BEGIN DATA EXTRACTS
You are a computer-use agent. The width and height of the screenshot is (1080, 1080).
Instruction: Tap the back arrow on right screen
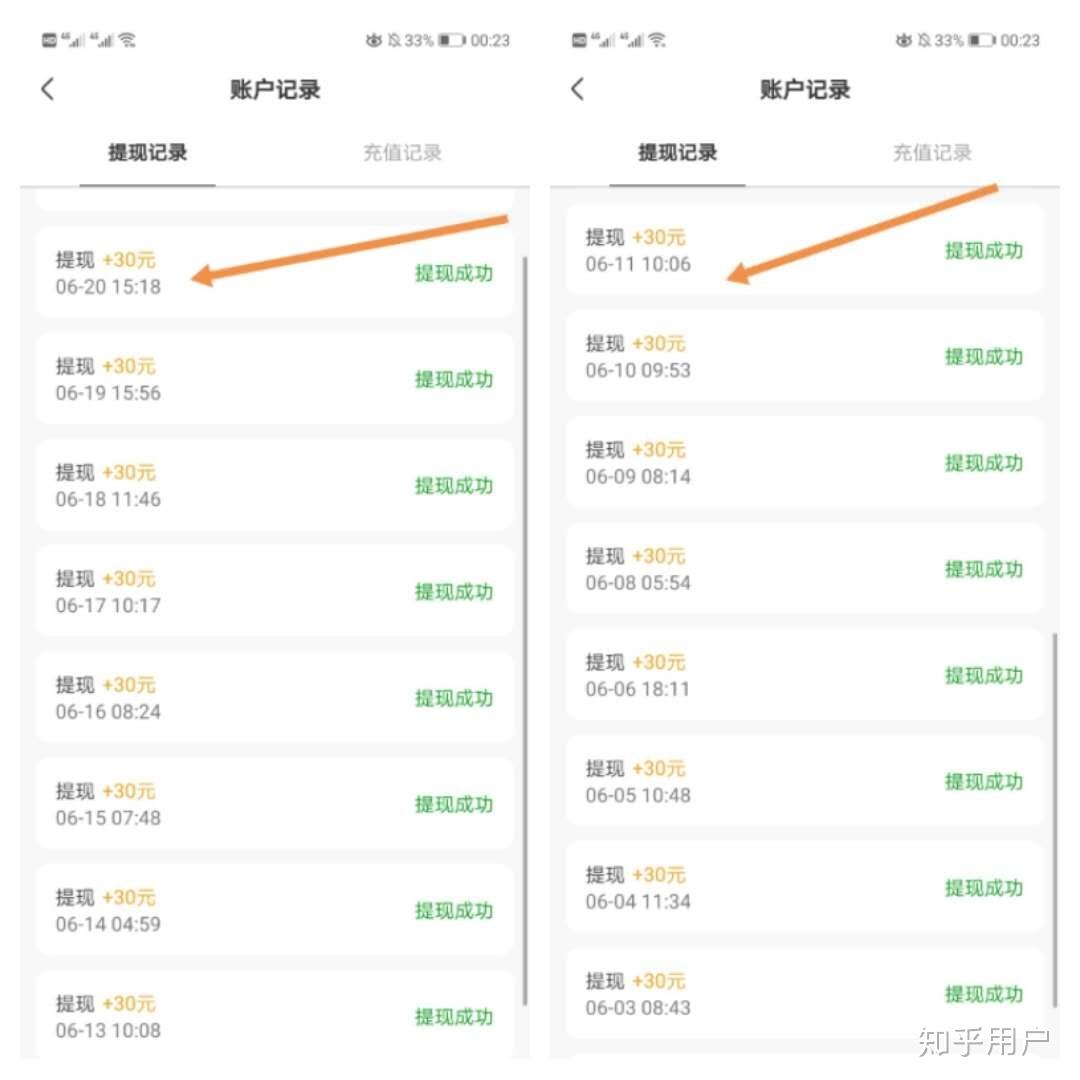[x=577, y=89]
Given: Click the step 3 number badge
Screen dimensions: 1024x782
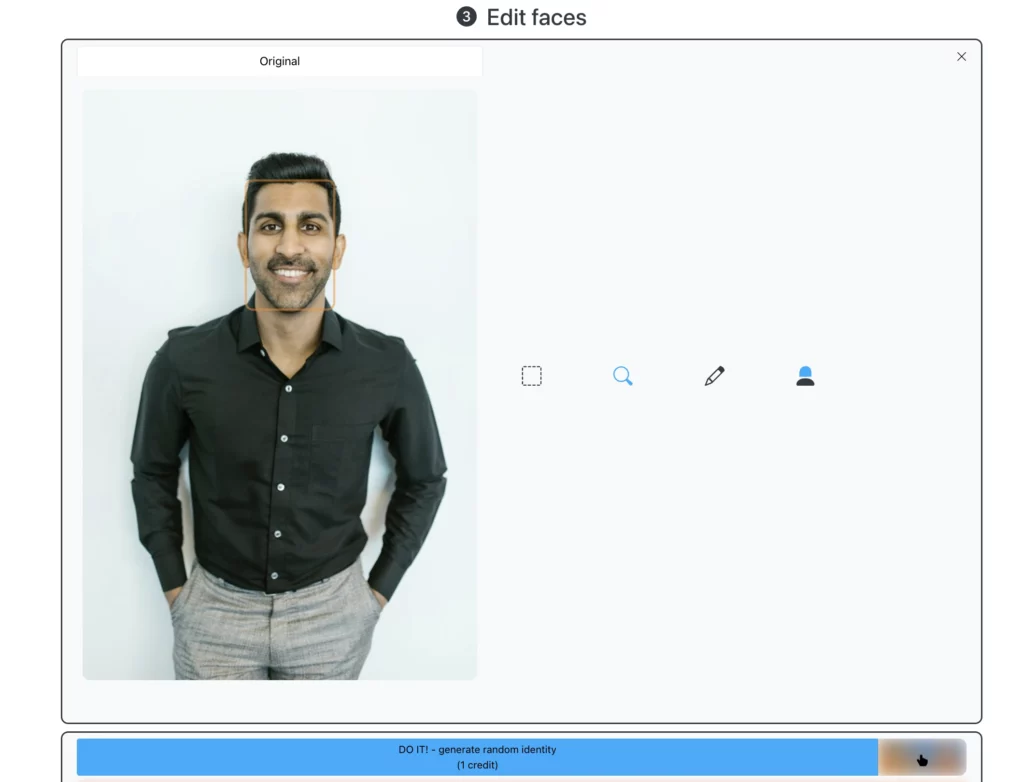Looking at the screenshot, I should tap(466, 17).
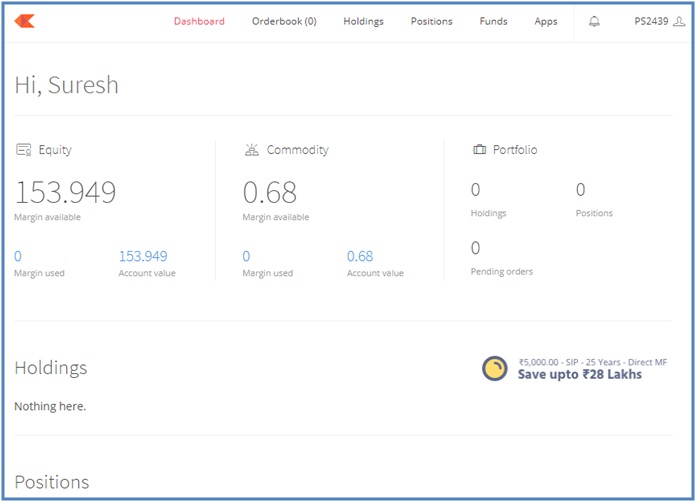Open PS2439 account dropdown

[651, 21]
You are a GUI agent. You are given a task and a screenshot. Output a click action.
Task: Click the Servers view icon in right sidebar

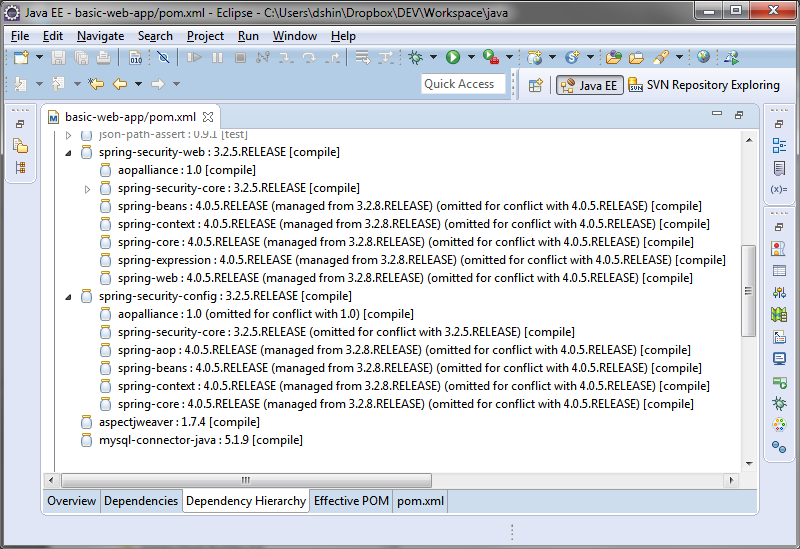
END DATA EXTRACTS
If a line of the data above holds the string "agent", count it, then state only the total.

**RESULT FOR THIS TASK:** 2